For some reason, I must be running out of creative juice. Again, I'll have to post something I wrote months ago in my journal.

Honestly, I'm posting this partly for selfish reasons. This is just me encouraging myself to wait.

During (or maybe even at the start of) the semester, I wish for vacation to come so I can just bum around the whole day and night. Now that summer is here, again, I'm feeling restless. I'm waiting for so many things. Okay, I need to breathe.

Still, I realize even more now how God knows how I can be. For example, whenever I read a book or watch a movie, I make sure that I go through it from start to end. I hate skipping pages or scenes. I hate spoilers. I want to journey through the story the way the author or the maker meant it so with all its surprises.

Today, the suspense may be killing (Ok, I'm exaggerating.) me. Still, I want to have faith that all this waiting would be worth it. And I believe He will let it be worth it.

"It is the glory of God to conceal a matter; to search out a matter is the glory of kings." (Proverbs 25:2)

It's funny. It's when we actually not do anything that we're most stressed or anxious. Think about it. How do you feel when you're waiting for food you've ordered at a restaurant? Or when you're stuck in a traffic jam? Or when you want to know how you did on a killer exam?

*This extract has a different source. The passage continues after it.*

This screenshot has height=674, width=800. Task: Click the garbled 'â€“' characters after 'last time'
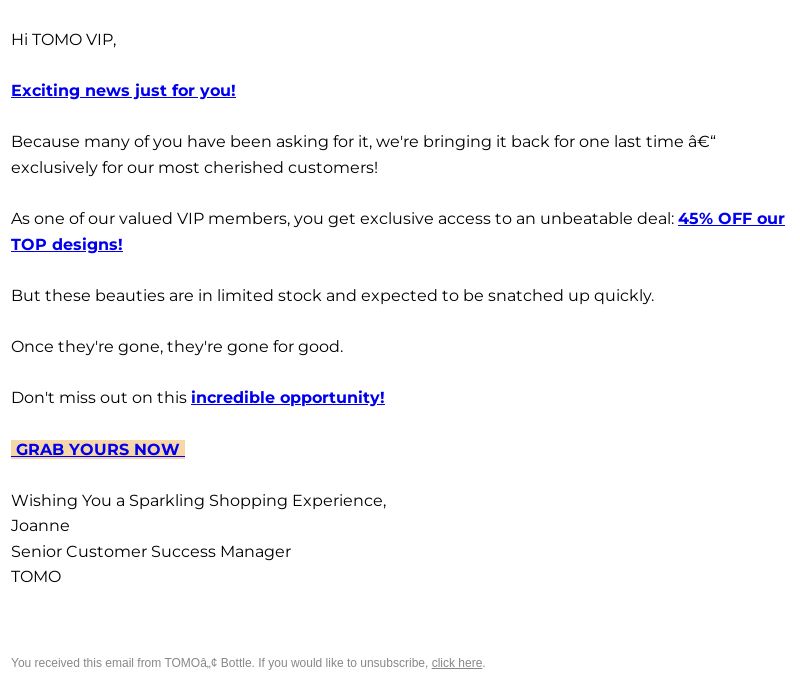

I guess these are just warm ups to real waiting. Little stretches to keep our hearts pumping. Micro mini drills to prepare us for the real exercise.

Man, God's so clever.



WHY WAIT?

Over and over, I hear that waiting is a season. For as long as I can remember, I've always hated waiting. I hate waiting in grocery lines. I hate waiting for dinner to be ready. I hate waiting to finally grow up. Waiting takes work. Hard work!

As I come to know more of God and His heart, I am encouraged by the sweet words He utters. I am enthralled by His loving whispers. I am awestruck by the wonders He reveals. And then He goes and says...WAIT.

It takes grace. Ironic as it may sound, waiting means surrendering - giving up. It's giving it all up to God. All our hopes, dreams, visions, and desires placed in one hand.

I take comfort in this hand that created heaven and earth. I take comfort in the hand which belongs to the Holy One. I take comfort in this hand that holds me, guides me and lifts me up. I take comfort, in the hand of God, that out of His great love, picked me.

Sometimes I take pride in myself for having the will to wait on God. I want to glorify God, I think to myself. Still, my heart began to nourish a secret - Waiting was a favor to God. Again, my "good works" syndrome got to me. Again, I was shrouded by the thought of what I can do for God rather than what He is doing for me.

God is a waiting God. All my life I have made God wait for me. It shames me to know that I have done this to such a holy and majestic God. Yet, it also flatters me to have an awesome God wait for me. I feel even more beautiful and loved in knowing that a God as awesome as He sees me as worth waiting for - as a woman worth pursuing.

If there is even a feeling greater than joy, that is how I get as God romances me.As I long to seek His heart,I find that it is He who has a heart that yearns for me. (Jer 31:20)

I will wait because He waited. I will be faithful because He has always been faithful.